A commentary on policies and goals

by Roger Sandall

(Mankind, June 1973)

The Gibb Committee Report

In December 1968 Aboriginal stockmen in the Northern Territory received for the first time the same wages as the white men who worked beside them.

To those who knew what Aborigines had contributed to a hundred years of mustering in the Territory this seemed both to eliminate a long-standing injustice and to mark the first step toward a general improvement in the lives of cattle station communities. Central Australia was still recovering from the drought of the early 1960s: it was hoped that an expansion in beef production would steadily continue, bringing with it more jobs for everyone.

With the publication of the Commonwealth Government's Report of the Committee to Review the Situation of Aborigines on Pastoral Properties in the Northern Territory (the Gibb Committee Report, December 1971) it now appears that these hopes were premature. The growth of the beef industry has been negligible—from 1965 to 1971 'there has been little change in the total livestock situation' (p. 7)—and since limitations on productivity in much of the Northern Territory are fundamentally limitations of pasture, climate, and terrain, little change is foreseen.

As for Aboriginal employment, a survey in mid-1972 showed 'a reduction in employment of aboriginal males of 122, from 383 to 261 (32%), and an increase in employment of other males of 111, from 168 to 279 (60%)' (p. 11). The Gibb Committee attributes most of this to the equal pay decision.

The survey from which the above figures were taken did not cover all pastoral properties and the committee cautions that the fall in employment may be only a temporary effect. Nevertheless it is clear that the decision to award aboriginal stockmen equal pay cruelly clarified a number of things.

The results of equal pay

It revealed first that the employment of Aboriginal labour on cattle stations, which the public had come to think of as naturally ordained, was more a symptom of the technological backwardness of the pastoral industry than anything else. Under unaccustomed pressure to review its labour needs it responded as industry usually does in such circumstances by discharging inefficient labour and by mechanizing. More subdivisional fencing was put up which reduced the need for stockmen.

Trapyards which use one-way gates to trap and hold cattle at watering points became more and more common. Properly seen, the trapyard, like the helicopter used increasingly for mustering, is a machine for dispensing with the services of the illiterate hunter/ musterer just as the road-train sent the drover into oblivion.

If it would be naïve to see these developments simply as the acts of mean-spirited station managements, it would also be blind to deny their significance.

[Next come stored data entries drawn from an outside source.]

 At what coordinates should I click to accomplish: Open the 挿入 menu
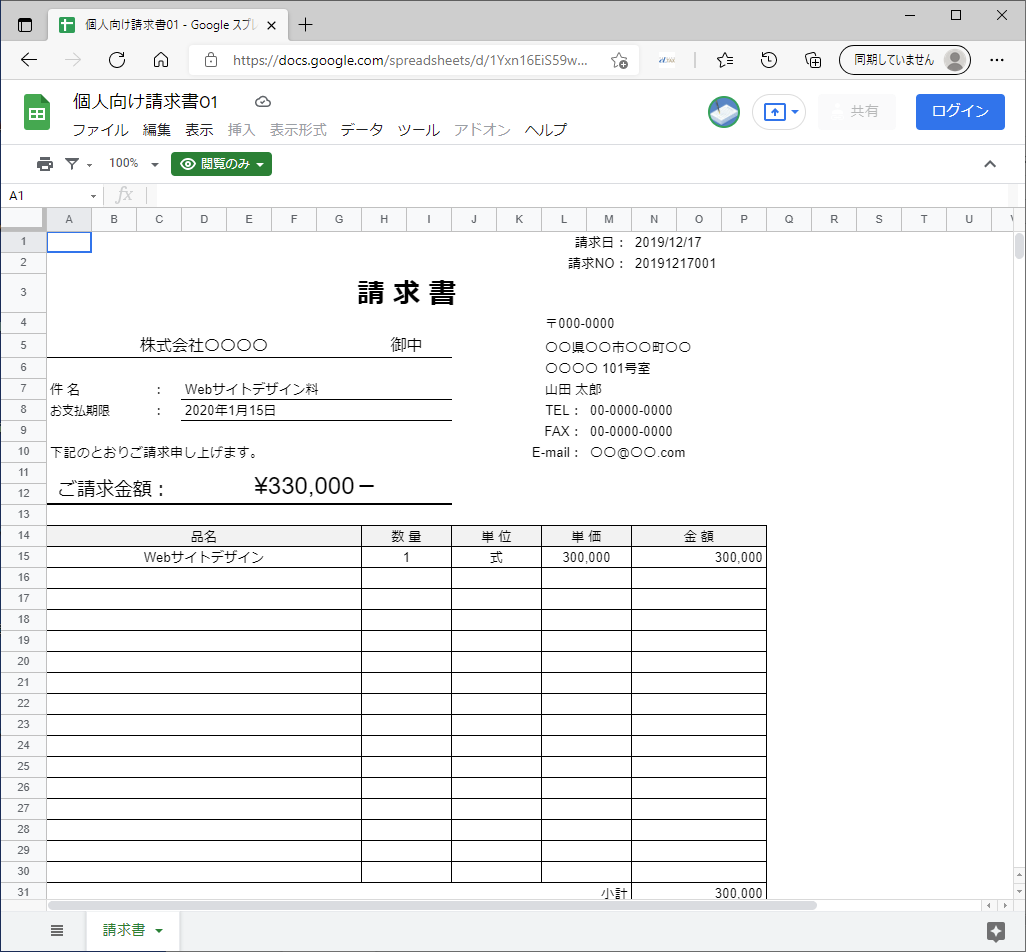pyautogui.click(x=240, y=130)
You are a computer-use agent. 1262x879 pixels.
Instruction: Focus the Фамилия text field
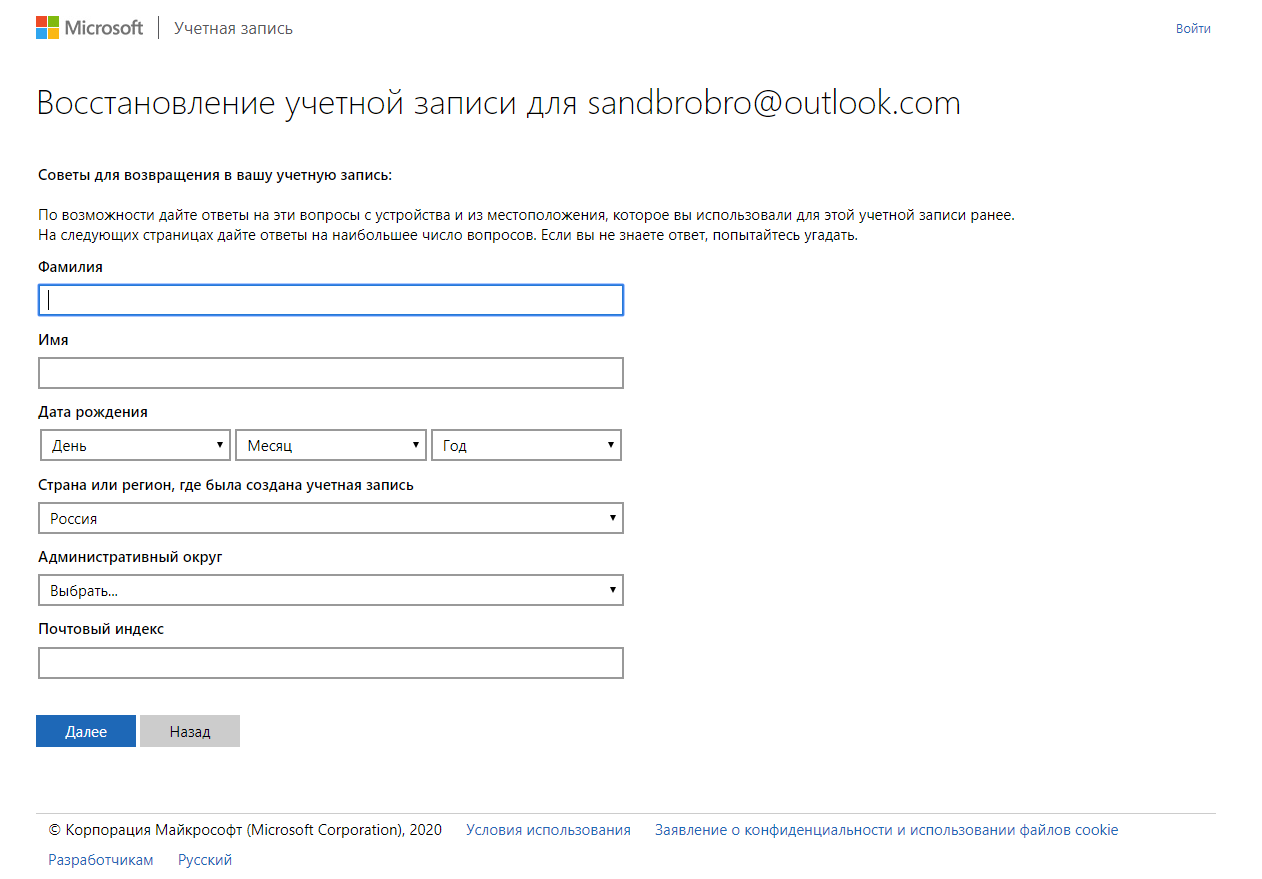(331, 300)
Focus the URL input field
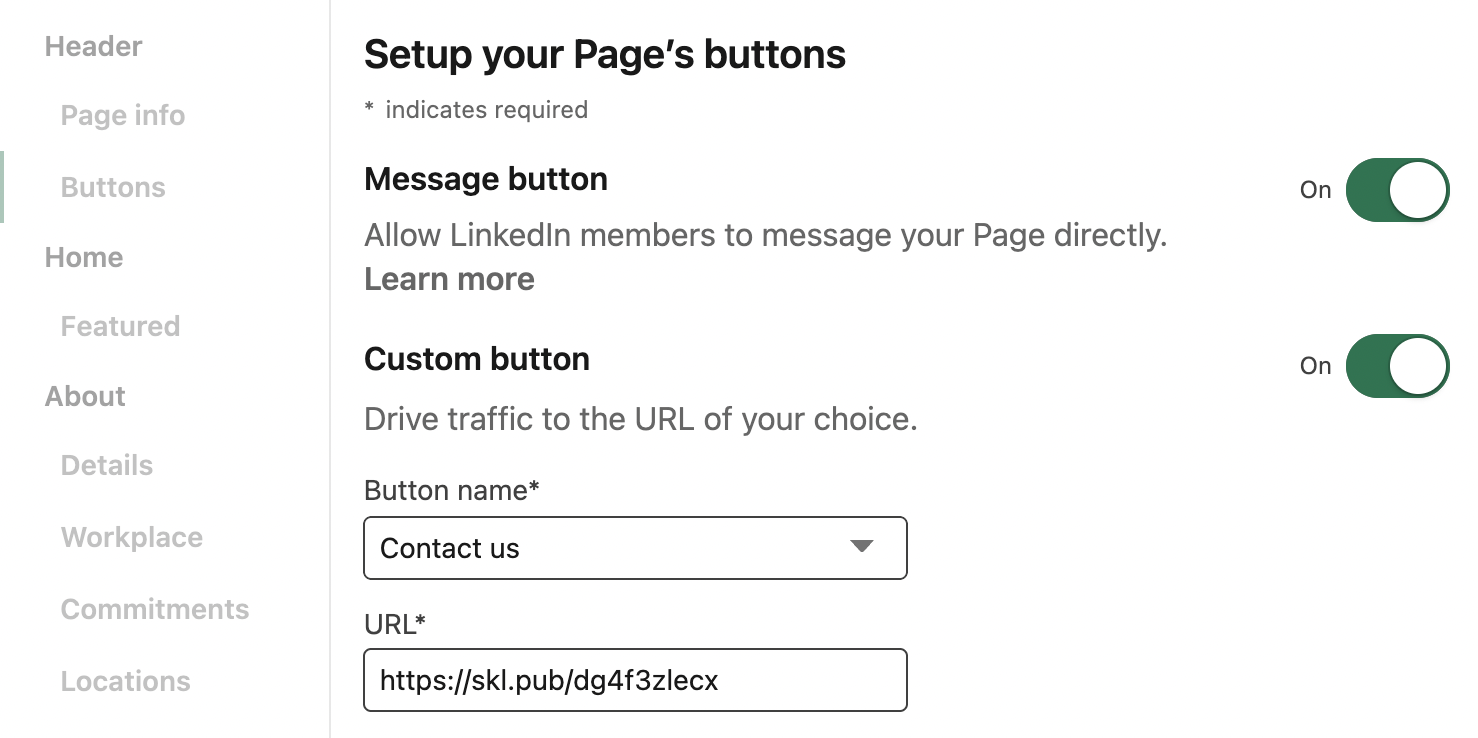Viewport: 1478px width, 738px height. 634,681
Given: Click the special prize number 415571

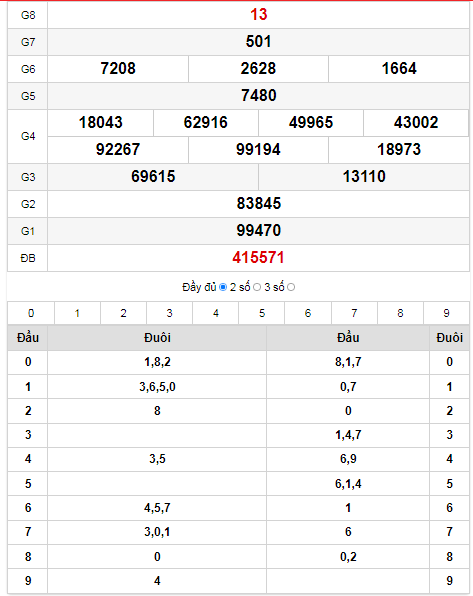Looking at the screenshot, I should [x=258, y=258].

They are in fact the symptoms of a steadily growing discrepancy between the skills and training of Aborigines and the requirements of employment in the modern world.

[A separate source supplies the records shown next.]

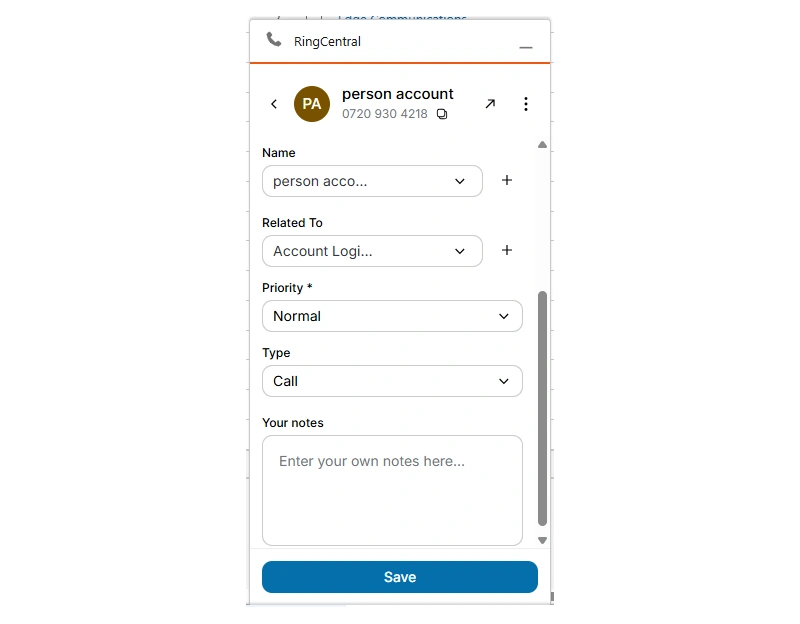800x624 pixels.
Task: Save the call log
Action: tap(400, 577)
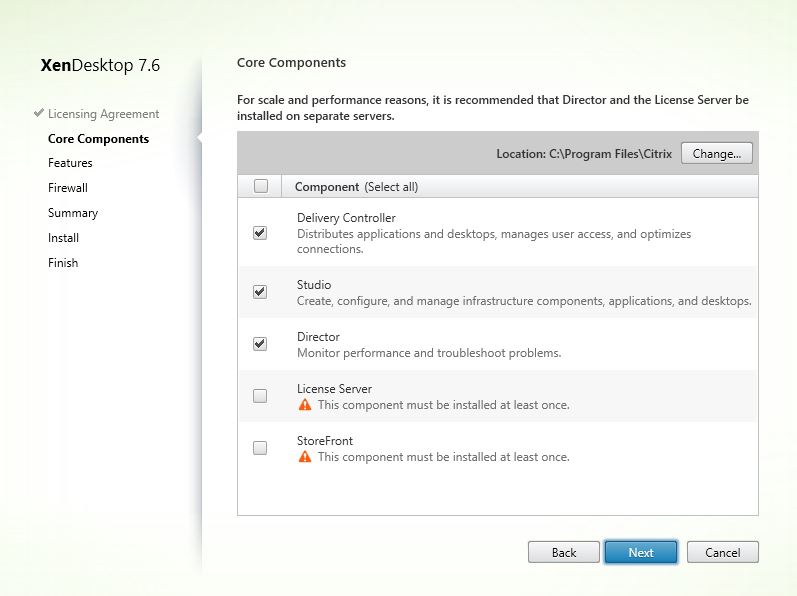Image resolution: width=797 pixels, height=596 pixels.
Task: Toggle the Select all components checkbox
Action: point(261,186)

Another effect of the equal pay decision has been to bring the cattle station and reserve populations closer together. There had always been movement between the two, and during the off-season on the stations many Aborigines who thought of themselves as belonging to particular stations would reside for long periods on the reserves. After 1968 some pastoralists forcefully 'encouraged' entire station communities to make this move positive and final.

Even where this has not occurred station managements are putting growing pressure on Aborigines to look to the Welfare Division of the Department of Aboriginal Affairs for the food, medicine, and education which the stations are neither adequately equipped nor any longer willing to provide.

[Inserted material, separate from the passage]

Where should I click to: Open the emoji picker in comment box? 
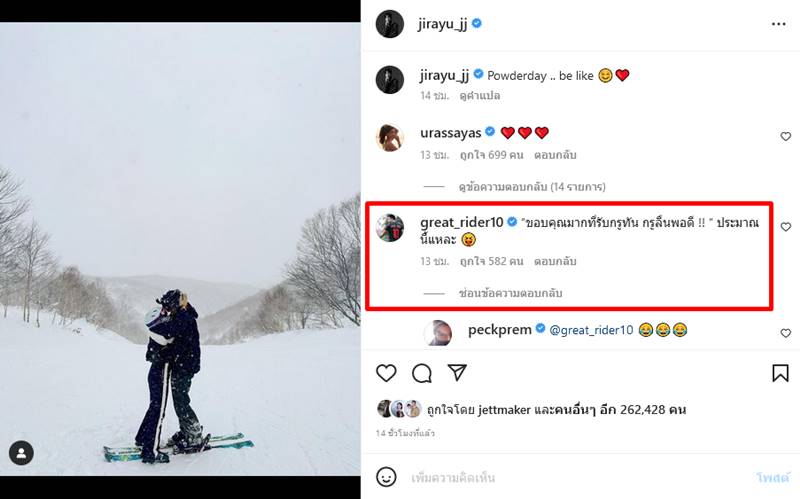tap(386, 476)
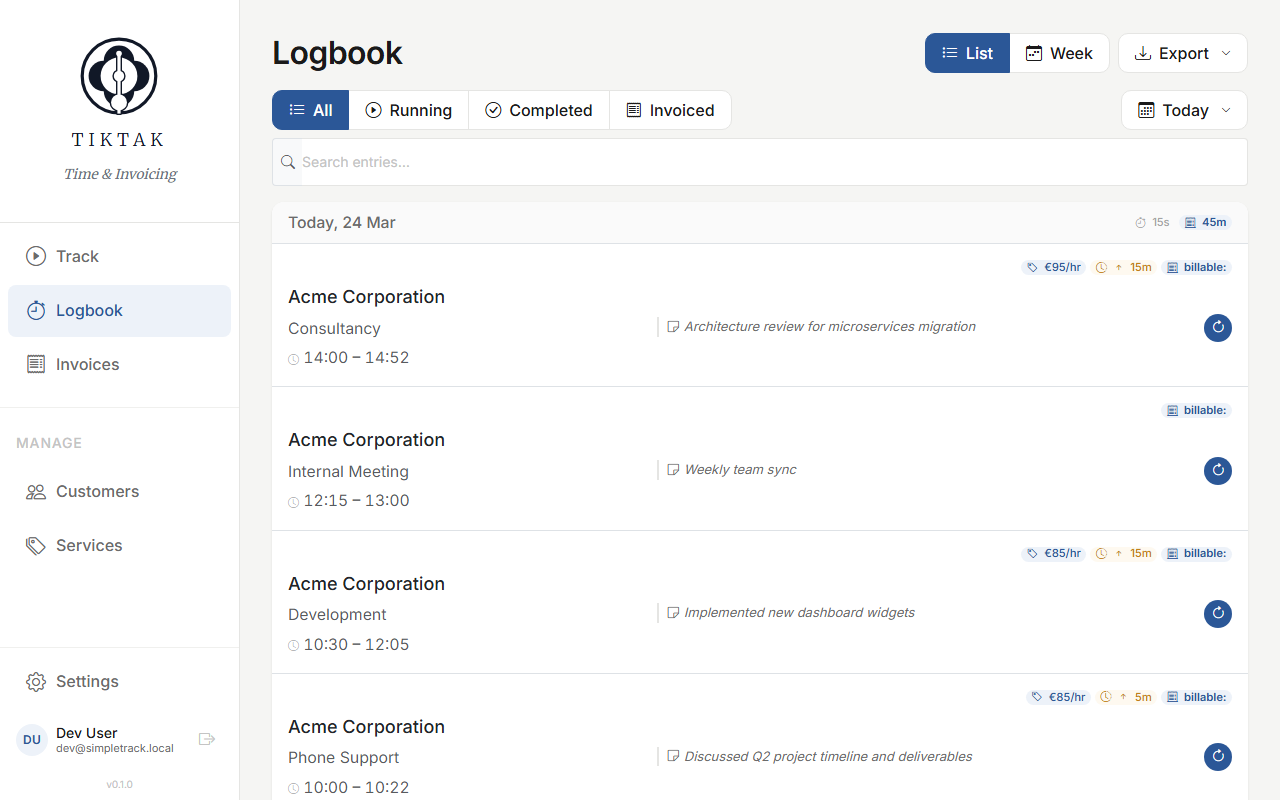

The result has been that in 1965-9, despite a natural rate of increase for Aborigines in the Northern Territory of 29 per thousand, the total of Aborigines resident on cattle stations fell both absolutely (4,676 to 4,305) and as a percentage of the total Northern Territory Aboriginal population (24 per cent to 20 per cent) (p. 34).

The birth of the outstation

If these employment and population trends continue they could have two possible outcomes. One might be the complete and permanent removal of most cattle station communities to the reserves. The other might be the gradual extension of the institutional apparatus of the Welfare Division to the scattered stations themselves.

Neither prospect had much appeal to the Gibb Committee, and it was plainly in an attempt to outmanoeuvre such eventualities that it came up with a new idea, that

"in appropriate areas land be obtained by excision, or by sub-lease from the pastoralists for Aboriginal communities for limited village, economic, and recreational purposes to enable Aborigines to preserve traditional cultural ties and obligations and to provide the community with a measure of autonomy." (p. 74)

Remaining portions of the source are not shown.